2.1. Discovery Phase

2.1.1. Main Clinical Features of Study Participants

Table 3 shows the main characteristics of SCA cases and controls. No significant differences in age, anthropometric, or biochemical parameters between groups were observed (p > 0.5). Only the coronary artery calcium score (CACS) showed significant differences according to the study design.

2.1.2. Characterization of EVs

TEM and WB images of plasma EVs are shown in Figure 1. The characteristic morphology and size of vesicles are observed in Figure 1a. Total protein concentration in EV preparations showed no significant differences between groups (Figure 1b). EV-enriched markers CD63 and CD9 were observed by WB in all samples (Figure 1c), and densitometry revealed no significant differences in the intensity of CD63 and CD9 signals between study groups (Figure 1d and Figure 1e, respectively). These results confirm the successful isolation and characterization of EVs.

2.1.3. Identification of Candidate miRNAs and Target Genes

Microarray analysis identified 24 DE-miRNAs between individuals with SCA and controls (−log2FC ≤ −0.5 or ≥0.5, p < 0.05), including 13 downregulated and 11 upregulated miRNAs (Figure 2a, Supplementary Materials Table S1). To elucidate whether the DE-miRNAs identified in human samples were also differentially expressed in an advanced stage of the disease, we performed data mining of total RNA expression profiles from an established murine model of atherosclerosis (GSE137581). In this dataset, 113 DE-miRNAs were identified between atherosclerotic and control mice, with 47 downregulated and 67 upregulated (Figure 2b, Supplementary Materials Table S2). Six miRNAs were found to be differentially expressed in both models (Figure 2c). Figure 2d shows the expression profiles of these shared miRNAs in human samples, where upregulated miRNAs are represented in red and downregulated in green.

Forty target genes for hsa-miR-487b-3p, 189 for hsa-miR-379-5p, 66 for hsa-miR-146b-5p, 360 for hsa-miR-4701-3p, 193 for hsa-miR-6849-5p and 32 target genes for hsa-miR-1180-3p were identified by at least 3 databases (Figure 3a, Supplementary Materials Table S3). Moreover, data from the Tampere vascular study identified 791 differentially expressed genes (DEGs), with 307 downregulated and 484 upregulated (Figure 3b, Supplementary Materials Table S4). Thirty-six genes were identified, both as target genes for DE-miRNAs and DEG in atherosclerotic plaques (Figure 3c).

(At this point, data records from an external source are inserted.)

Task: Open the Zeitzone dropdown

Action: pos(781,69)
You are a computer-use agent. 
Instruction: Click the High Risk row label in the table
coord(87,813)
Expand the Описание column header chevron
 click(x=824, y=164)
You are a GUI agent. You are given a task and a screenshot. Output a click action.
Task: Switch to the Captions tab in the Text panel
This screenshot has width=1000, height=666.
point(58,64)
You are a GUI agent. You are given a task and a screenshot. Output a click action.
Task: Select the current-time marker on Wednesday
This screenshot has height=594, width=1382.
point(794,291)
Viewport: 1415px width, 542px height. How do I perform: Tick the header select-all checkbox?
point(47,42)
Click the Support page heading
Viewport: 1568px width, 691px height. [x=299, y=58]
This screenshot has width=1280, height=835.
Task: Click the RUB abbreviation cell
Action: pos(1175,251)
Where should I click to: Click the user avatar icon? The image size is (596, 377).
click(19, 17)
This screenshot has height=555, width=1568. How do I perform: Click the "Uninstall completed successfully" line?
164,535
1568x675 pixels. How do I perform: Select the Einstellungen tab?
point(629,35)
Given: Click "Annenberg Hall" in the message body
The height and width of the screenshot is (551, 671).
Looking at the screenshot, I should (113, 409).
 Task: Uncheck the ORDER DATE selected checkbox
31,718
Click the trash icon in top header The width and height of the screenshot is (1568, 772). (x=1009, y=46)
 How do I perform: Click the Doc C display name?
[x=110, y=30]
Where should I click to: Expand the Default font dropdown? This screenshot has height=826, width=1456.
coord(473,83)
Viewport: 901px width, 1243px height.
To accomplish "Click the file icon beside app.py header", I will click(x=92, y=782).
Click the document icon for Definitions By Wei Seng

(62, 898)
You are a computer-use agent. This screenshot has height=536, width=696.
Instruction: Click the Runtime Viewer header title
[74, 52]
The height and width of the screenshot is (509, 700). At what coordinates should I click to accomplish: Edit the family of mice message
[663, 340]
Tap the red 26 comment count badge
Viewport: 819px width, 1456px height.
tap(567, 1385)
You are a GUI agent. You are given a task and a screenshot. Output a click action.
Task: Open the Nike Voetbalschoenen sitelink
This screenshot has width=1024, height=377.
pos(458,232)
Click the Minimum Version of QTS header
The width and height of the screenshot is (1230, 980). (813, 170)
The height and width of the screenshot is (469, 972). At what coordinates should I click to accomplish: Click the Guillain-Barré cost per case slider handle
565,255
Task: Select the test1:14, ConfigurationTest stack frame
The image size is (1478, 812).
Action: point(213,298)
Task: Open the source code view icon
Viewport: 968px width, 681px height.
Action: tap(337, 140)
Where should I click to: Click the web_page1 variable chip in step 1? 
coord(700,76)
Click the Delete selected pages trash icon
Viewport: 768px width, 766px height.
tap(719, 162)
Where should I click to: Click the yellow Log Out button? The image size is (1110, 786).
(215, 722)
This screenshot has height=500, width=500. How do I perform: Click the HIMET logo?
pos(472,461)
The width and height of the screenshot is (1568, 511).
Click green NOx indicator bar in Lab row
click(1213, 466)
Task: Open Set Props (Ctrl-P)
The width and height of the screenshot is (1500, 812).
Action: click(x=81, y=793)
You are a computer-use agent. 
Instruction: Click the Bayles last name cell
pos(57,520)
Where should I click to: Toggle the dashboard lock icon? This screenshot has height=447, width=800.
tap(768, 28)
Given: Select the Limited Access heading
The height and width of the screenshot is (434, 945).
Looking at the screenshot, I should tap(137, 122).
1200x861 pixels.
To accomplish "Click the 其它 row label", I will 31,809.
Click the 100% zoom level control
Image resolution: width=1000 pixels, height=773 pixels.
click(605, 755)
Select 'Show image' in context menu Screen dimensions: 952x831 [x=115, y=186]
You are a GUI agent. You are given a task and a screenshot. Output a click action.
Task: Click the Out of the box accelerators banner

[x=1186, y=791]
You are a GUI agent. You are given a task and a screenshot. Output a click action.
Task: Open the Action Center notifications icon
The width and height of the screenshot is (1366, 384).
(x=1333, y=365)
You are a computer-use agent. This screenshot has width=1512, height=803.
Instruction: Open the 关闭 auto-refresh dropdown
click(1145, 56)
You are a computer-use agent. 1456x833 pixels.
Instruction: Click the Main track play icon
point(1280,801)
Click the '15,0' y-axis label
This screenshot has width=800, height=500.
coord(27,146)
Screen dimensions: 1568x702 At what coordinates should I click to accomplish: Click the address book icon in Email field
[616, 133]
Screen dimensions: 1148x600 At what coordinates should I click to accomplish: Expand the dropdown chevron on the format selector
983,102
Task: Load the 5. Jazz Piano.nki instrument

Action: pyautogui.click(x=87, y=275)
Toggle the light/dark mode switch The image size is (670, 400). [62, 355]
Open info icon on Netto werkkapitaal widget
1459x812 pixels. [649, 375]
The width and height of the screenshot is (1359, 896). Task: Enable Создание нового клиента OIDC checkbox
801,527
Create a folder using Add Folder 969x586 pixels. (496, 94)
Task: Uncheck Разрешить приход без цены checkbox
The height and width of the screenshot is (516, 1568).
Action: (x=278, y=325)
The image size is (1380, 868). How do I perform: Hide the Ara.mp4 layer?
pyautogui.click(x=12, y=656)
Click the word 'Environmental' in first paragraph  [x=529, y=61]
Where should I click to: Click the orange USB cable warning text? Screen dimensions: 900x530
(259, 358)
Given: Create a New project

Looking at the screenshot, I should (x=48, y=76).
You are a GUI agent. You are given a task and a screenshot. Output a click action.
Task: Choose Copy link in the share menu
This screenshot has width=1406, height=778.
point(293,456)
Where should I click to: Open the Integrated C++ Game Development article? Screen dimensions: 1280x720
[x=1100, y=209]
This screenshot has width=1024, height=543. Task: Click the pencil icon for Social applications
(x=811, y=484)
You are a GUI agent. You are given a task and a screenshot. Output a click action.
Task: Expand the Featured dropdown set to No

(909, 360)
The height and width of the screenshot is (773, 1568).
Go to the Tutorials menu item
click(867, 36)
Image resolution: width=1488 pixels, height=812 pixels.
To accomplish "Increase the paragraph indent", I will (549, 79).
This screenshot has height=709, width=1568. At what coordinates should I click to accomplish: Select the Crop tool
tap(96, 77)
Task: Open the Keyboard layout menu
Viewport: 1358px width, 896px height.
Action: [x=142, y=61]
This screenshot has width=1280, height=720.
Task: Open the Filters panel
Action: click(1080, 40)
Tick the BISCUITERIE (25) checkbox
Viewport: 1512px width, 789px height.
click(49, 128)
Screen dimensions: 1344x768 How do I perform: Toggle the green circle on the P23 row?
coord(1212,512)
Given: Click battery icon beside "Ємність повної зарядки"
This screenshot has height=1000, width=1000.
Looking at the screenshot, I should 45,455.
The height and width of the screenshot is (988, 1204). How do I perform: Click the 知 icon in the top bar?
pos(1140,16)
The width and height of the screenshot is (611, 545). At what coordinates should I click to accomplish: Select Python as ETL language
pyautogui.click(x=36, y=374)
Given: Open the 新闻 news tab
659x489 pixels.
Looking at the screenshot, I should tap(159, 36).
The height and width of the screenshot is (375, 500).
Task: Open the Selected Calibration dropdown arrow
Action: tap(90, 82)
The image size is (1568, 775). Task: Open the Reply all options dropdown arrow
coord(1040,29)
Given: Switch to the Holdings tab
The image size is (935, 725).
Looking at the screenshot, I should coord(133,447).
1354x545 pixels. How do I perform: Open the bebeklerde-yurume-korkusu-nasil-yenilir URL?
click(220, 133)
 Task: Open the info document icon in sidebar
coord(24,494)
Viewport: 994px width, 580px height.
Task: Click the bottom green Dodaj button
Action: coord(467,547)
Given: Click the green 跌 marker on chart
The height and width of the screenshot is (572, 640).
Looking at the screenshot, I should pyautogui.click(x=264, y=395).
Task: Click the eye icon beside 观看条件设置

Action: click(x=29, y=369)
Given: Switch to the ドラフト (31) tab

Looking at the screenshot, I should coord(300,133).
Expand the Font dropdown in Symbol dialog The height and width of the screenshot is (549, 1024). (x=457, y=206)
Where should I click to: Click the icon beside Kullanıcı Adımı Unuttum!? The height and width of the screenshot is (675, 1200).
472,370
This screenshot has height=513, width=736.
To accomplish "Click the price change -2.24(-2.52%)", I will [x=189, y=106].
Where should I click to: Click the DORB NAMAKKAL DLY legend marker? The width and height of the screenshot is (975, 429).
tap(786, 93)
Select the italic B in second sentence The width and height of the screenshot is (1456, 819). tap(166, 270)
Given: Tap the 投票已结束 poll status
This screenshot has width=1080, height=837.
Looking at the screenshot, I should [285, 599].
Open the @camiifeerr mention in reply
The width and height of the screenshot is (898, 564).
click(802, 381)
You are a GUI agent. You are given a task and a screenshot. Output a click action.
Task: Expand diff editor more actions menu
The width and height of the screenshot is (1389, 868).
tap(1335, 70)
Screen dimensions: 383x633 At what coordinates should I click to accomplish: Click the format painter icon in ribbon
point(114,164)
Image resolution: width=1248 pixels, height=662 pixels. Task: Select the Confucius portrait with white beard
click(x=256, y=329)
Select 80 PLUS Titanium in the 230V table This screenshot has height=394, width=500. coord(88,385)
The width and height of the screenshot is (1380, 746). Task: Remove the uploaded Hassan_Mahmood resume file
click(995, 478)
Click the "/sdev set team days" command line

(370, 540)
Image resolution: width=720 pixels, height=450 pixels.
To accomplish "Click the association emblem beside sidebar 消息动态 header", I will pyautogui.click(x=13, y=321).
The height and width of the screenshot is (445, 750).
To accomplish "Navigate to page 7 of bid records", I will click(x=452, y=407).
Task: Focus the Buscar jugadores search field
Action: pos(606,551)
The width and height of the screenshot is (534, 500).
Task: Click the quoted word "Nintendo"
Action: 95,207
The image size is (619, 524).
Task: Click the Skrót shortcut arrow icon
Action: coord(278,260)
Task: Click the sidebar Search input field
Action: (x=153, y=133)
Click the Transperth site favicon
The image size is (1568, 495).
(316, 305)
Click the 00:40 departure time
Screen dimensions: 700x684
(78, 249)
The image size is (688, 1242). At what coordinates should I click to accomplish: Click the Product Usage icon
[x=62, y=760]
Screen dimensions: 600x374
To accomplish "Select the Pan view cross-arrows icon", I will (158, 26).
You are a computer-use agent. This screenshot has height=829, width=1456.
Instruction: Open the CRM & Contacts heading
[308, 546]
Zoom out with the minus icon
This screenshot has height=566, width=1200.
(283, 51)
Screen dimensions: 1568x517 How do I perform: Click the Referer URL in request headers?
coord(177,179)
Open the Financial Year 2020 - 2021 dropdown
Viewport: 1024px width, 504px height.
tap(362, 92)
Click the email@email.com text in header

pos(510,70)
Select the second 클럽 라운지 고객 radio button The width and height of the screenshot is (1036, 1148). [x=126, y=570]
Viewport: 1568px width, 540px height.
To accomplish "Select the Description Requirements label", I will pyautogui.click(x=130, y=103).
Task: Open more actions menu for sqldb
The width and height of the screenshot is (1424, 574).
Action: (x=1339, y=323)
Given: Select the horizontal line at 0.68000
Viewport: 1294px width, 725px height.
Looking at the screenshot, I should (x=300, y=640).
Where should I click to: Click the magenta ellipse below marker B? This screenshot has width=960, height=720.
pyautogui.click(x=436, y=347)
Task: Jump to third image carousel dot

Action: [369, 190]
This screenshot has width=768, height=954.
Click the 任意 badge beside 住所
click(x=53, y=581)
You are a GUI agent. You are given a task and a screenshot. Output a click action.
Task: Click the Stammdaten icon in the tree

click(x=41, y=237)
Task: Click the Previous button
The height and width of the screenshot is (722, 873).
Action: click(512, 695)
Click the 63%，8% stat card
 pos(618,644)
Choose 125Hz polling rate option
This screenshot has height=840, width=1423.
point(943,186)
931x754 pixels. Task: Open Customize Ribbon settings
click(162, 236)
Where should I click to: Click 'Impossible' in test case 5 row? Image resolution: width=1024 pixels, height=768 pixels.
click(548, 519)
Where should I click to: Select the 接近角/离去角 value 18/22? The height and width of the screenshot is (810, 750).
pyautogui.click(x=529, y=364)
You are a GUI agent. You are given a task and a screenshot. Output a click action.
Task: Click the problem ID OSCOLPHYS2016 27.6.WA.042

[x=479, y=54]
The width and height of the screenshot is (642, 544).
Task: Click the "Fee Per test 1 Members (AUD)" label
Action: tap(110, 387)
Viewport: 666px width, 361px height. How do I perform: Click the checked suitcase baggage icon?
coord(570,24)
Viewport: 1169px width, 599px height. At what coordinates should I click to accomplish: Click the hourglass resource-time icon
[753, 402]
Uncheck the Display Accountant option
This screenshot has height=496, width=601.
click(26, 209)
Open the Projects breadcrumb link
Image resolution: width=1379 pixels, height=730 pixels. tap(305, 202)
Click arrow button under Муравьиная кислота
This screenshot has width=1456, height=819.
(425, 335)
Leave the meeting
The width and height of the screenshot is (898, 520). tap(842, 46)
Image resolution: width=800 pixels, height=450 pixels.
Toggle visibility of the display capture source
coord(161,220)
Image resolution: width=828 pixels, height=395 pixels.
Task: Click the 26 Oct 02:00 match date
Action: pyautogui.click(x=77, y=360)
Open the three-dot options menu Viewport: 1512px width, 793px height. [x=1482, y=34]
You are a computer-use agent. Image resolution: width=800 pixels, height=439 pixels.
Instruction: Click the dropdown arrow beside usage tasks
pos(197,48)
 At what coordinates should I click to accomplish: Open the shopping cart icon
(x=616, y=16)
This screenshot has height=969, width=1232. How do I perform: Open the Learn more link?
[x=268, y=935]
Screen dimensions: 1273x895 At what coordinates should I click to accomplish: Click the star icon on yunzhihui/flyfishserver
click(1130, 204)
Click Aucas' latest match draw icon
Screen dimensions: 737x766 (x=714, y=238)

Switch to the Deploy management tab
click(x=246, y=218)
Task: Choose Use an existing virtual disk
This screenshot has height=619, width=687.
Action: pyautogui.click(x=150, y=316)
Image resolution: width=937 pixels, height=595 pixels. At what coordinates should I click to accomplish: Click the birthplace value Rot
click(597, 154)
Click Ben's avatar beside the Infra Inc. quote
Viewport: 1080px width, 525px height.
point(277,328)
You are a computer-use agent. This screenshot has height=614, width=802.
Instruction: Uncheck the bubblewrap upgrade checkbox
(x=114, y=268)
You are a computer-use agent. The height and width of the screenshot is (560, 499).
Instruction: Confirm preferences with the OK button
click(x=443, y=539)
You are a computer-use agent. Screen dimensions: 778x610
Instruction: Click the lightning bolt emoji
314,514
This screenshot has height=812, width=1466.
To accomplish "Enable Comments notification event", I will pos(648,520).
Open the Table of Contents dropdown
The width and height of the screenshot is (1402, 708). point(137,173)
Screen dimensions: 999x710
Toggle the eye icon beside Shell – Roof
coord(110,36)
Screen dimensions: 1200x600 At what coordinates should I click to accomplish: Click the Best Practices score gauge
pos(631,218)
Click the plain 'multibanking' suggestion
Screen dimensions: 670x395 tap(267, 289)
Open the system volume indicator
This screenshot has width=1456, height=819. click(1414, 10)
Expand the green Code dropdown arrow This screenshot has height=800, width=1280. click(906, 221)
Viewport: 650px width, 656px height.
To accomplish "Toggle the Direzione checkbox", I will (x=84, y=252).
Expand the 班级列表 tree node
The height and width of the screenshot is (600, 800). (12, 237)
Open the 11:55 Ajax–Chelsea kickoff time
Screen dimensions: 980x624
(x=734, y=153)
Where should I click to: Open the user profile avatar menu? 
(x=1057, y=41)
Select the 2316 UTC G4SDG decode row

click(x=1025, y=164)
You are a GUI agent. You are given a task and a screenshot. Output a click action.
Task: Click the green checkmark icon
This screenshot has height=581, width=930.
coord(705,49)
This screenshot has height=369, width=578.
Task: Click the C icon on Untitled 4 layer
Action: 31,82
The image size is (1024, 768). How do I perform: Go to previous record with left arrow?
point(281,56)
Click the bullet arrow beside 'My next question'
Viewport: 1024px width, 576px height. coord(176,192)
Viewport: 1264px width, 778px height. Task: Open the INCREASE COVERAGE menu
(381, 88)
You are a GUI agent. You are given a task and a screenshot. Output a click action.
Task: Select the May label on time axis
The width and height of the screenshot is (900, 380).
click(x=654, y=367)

2.1.4. Pathway Enrichment Analysis and Interaction Networks

Figure 4a shows the 16 signaling pathways together with the number of genes and the -log10(FDR) values associated with each. The analysis of selected target genes revealed 16 enriched pathways, some related to carbohydrate and amino acid metabolism (Figure 4a,b). The interaction network between miRNAs and their potential target genes is shown in Figure 4c. This network suggests that miRNAs play an important regulatory role in the progression of atherosclerosis.

2.2. Validation Phase

2.2.1. Main Clinical Features of Study Participants

In the validation cohort, median age was similar in cases and controls (67.0 years [57.0–72.5] vs. 67.0 years [61.0–72.0]; p = 0.609). Moreover, no statistically significant differences between groups were found in anthropometric or biochemical parameters. Only CACS values differed significantly according to the study design (Table 4).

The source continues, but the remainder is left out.